The decision to allow the remission was under the discretionary powers of the Minister of Finance and at its expiration in April 2003, the facility was not renewed.

Sattaur concedes that Banks DIH may not be able to compete with the smuggled beer at the higher prices but notes that increased revenue to the Guyana Revenue Authority will boost the agency's efforts to stamp out smuggling.

Banks enjoyed a turnover of $10.7 billion in 2003, 2.2% over the previous year. But increases in staff costs of $100 million, in depreciation costs, higher other operating expenses as well as higher consumption and excise taxes saw the profit before tax dropping from $1.17 billion in 2002 to $1.03 billion in 2003. After tax profit fell from $662.8 million to $571.5 million. Earnings per stock were $0.81 in 2003 as against $0.94 in 2002.

Sales of Banks' other bottled products such as soft drinks, rums, wines, Guinness and Tropical Mist water showed acceptable growth but the food division did not perform to expectations.

"Apart from competition which is all around, the results were undoubtedly affected by the economic decline, which prevailed throughout 2003.

Instability and loss of consumers' confidence among others, created a fragile and very challenging environment for corporate business. In addition, our country has not escaped the consequences of the adverse world situation," says Reis.

Citizens Bank, one of Banks' subsidiaries, saw its profits increasing by 27% to reach $193 million. And if this is subtracted, the overall profit figure will drop to $373 million.

Reis says Banks has budgeted to spend $780 million on capital works to expand its productive facilities and to update its technology.

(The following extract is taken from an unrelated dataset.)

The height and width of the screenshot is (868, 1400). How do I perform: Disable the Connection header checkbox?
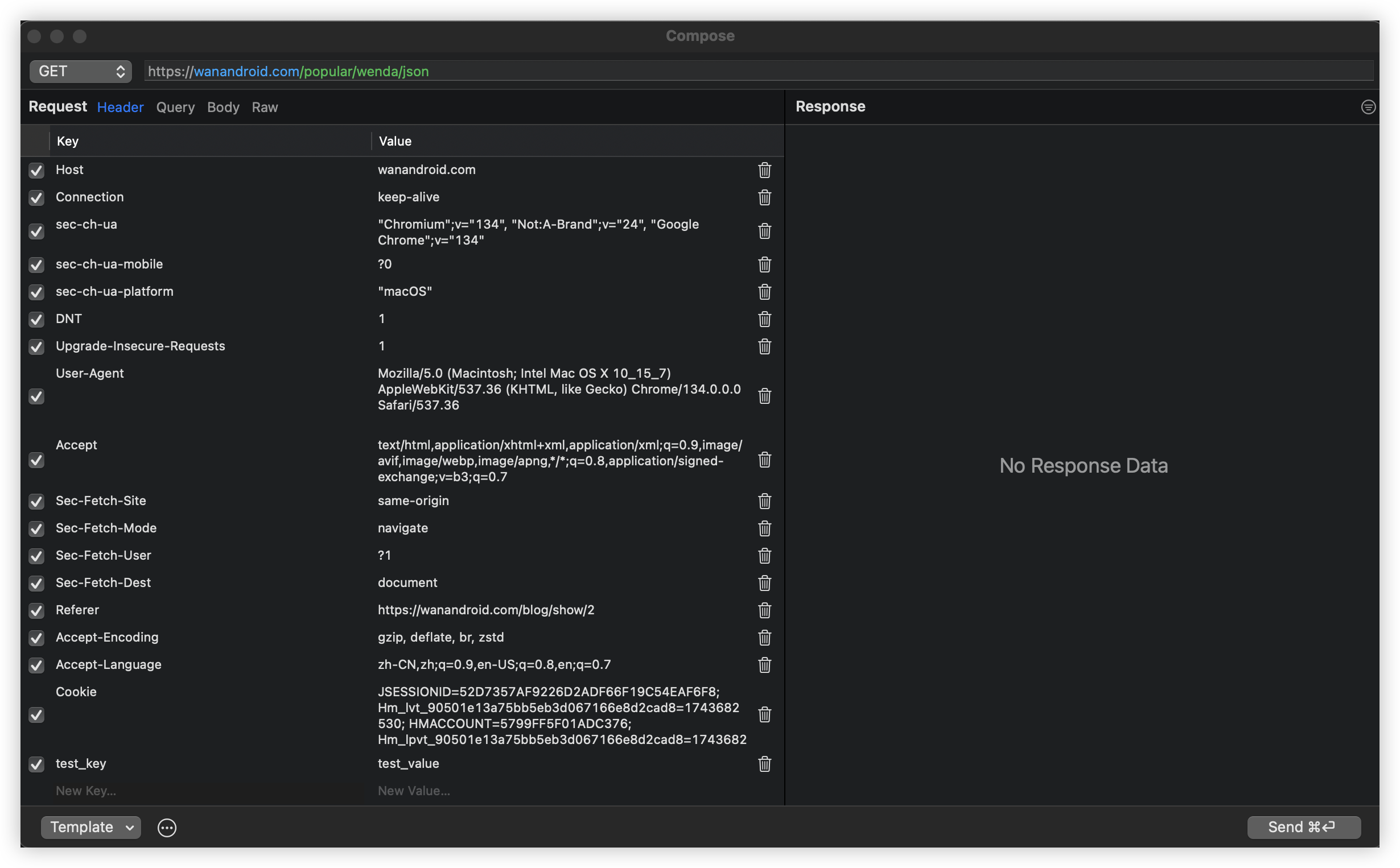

A major chunk of this will go to buy a one megawatt medium-speed generator and to upgrade the firm's electrical power capabilities to ensure "meaningful cost savings" to improve shareholder value. The sum of $738 million was spent on capital works in 2003.

There is no mention in either the report of the directors, or Reis', of the fraud at the company which saw several senior officials being sent home and an investigation launched into the promotional aspect of the company. However, there is a corporate governance statement acknowledging the need for a corporate code of conduct for the directors to operate by.

"This code is not merely a mission statement setting out the organisation's lofty ideals, but rather a clear and unambiguous assertion of its fiduciary responsibilities, its ethical and moral standards, when dealing with shareholders, customers, employees and regulators, its financial benchmarks, its integrity in advertising and its commitment to quality in the delivery of products and services," the statement said.

The statement adds that practising at such a level of transparency indicates the company's commitment to corporate governance.

The code of conduct and ethics of the firm says: "Directors and officers of the company are required to avoid any conflict between their own interest and the interest of the company in dealing with suppliers, customers and other third parties, and in the conduct of their personal affairs, including transactions in securities of the company, any affiliate or any non-affiliated organisation."

The names of the persons comprising the Audit and Finance Committee (RE Cheong, Kathleen d'Aguiar, Chris Fernandes, Clifford Reis and Azam Khan); the Corporate Governance and Human Resources Committee (Joe Vieira, Cheong, Reis and Paul Carto); the Engineering & Projects Committees (Lloyd Piggott; Vieira, Fernandes, Reis and Michael Pereira) and the Restaurants Committee (Fernandes, d'Aguiar, George McDonald and Carto) were all detailed in the directors' report.